„Die Erinnerung ist ein Paradies, aus dem wir nicht vertrieben werden können“, lesen wir bei Blaise Pascal. Schön gesagt, aber das hängt sicherlich ganz wesentlich davon ab, wie paradiesisch die Erlebnisse waren, an die wir uns erinnern dürfen.
Bei Reinhard Osiander waren sie es wohl, wenn wir seinen künstlerischen Werken Vertrauen schenken dürfen. Seine Skulpturen aus Holz beschwören nicht nur Erinnerungen an seinen ländlichen Geburts- und Herkunftsort im Süden Bayerns und dessen natürliche Schönheit, sondern auch an die Spiele seiner Jugend mit Freunden dort und an die Träume und Fantasien, die er als Junge hatte, befeuert durch entsprechende Bücher und Filme.

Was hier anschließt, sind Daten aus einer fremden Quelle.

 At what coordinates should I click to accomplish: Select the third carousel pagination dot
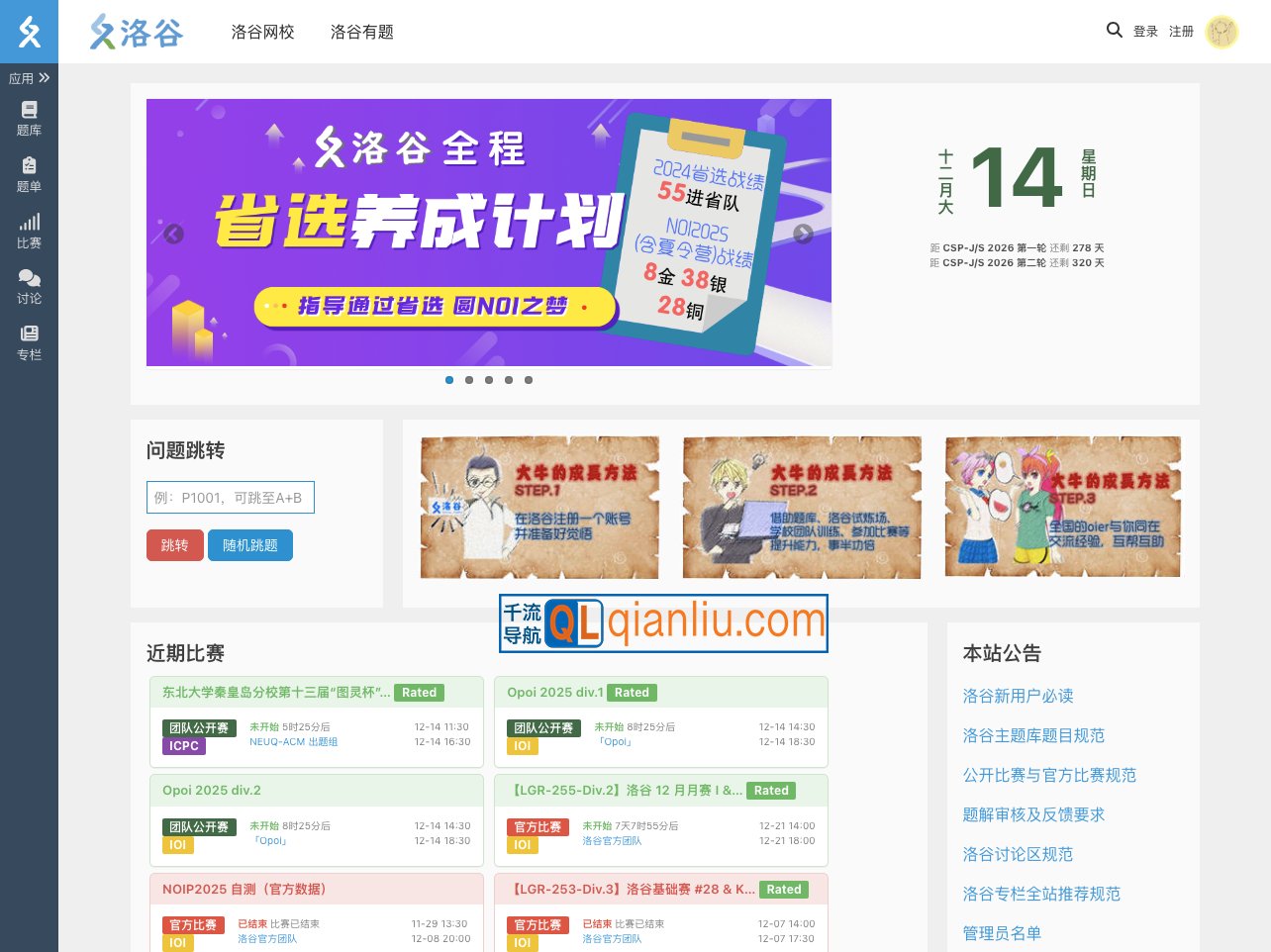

Sein künstlerisches Werk zeigt uns einen eindrucksvollen Cowboy, der sein Lasso kunstvoll tanzen lässt. Drei Reiter, die in geheimnisvoller Mission unterwegs sind. Und unter dem viel sagenden, ein wenig aus der Zeit gefallenen Titel „Rabauken“ (2014) eine Gruppe von Jugendlichen, die dick vermummt ihre Kreise auf winterlichem Eis ziehen. Dass es sich bei der mehrteiligen Installation auch um ein Selbstporträt mit Gleichgesinnten handeln dürfte, liegt nahe. Eine gelichfalls große, aber kompakt geschlossene Installation präsentiert eine Höhle, wie sie Kinder lieben, die sich verstecken, um sich im Spiel zu finden. Und immer wieder sehen wir kunstvoll montierte, kleine Reliefs aus Holz, die mit liebevollen Landschaftsidyllen im Licht wechselnder Jahreszeiten aufwarten.

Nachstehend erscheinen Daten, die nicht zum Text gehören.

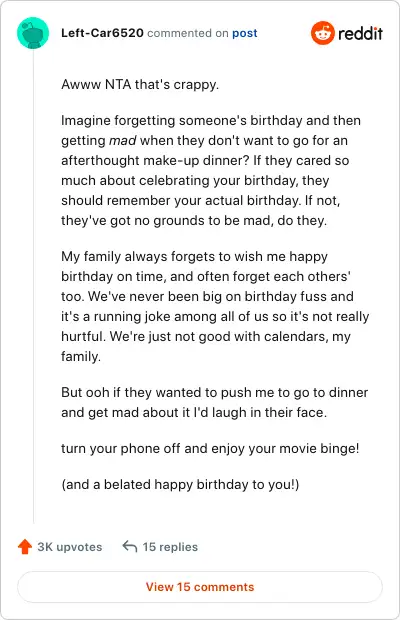
Task: Click the View 15 comments button
Action: [200, 587]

Der scheinbar naive Gestus der gegenständlichen, sehr direkt erzählenden Holzwerke Osianders darf nicht darüber hinwegtäuschen, dass ihre Machart höchst kunstvoll ist. Seine Arbeiten dürfen wir mit demselben Recht Skulpturen wie Plastiken nennen, geht ihre Entstehung doch auf das Wegnehmen nicht weniger als auf das Anlegen von Material zurück. Im Grunde handelt es sich bei ihnen um dreidimensionale Collagen, die ihre spezifische Physiognomie dem komplexen Zusammenspiel unterschiedlicher Form- und Farbelemente verdanken.

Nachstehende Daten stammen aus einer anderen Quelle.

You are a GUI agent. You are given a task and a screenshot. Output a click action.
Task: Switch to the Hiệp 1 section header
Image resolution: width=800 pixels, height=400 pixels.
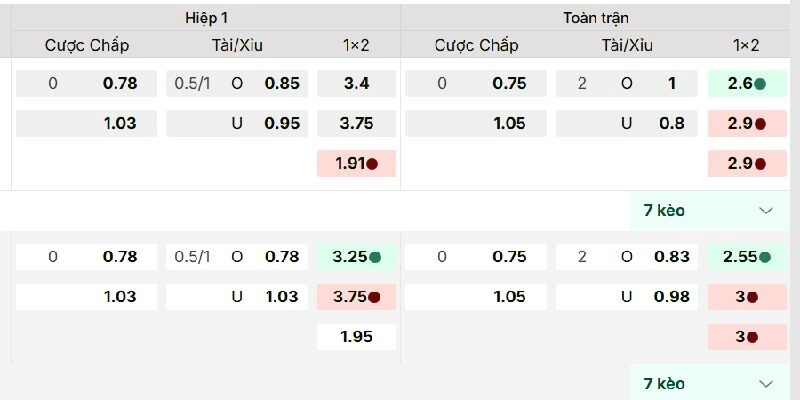click(206, 18)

In ihnen setzt sich das Experimentieren und Ausprobieren des spielenden Knaben Reinhard, sein Hineinschlüpfen in unterschiedliche Rollen, Aktionen und Abenteuer, auf dem hohen Niveau eines seine Werke präzise kalkulierenden Künstlers fort. Osianders Hommagen an Bayern sind ebenso wenig naiv wie die an seine Kindheit. Der „Spitzigsee“ (2012) mit seinen Reflexionen und Spiegelungen, aber auch die „Schneelandschaft“ (2014), die „Alm“ (2012) und die „Klamm“ (2014) sind hoch ästhetische Artefakte. Die Zusammensetzung Ihrer unterschiedlichen Hölzer, gefundene wie bearbeitete, folgt einer ausgetüftelten Choreographie. Nicht anders als ihre genau aufeinander abgestimmten Farben, die nie plakativ die Hölzer besetzen, sondern in einer geschliffenen – ganz buchstäblich so – und sanft modulierten Farbpartitur.
Dass Reinhard Osiander Werke über Kindheit und Heimat nicht in der Sphäre des Persönlichen und Subjektiven bleiben, sondern Urbilder und Archetypen zeigen, die von uns wie von ihm erzählen, versteht sich dabei von selbst.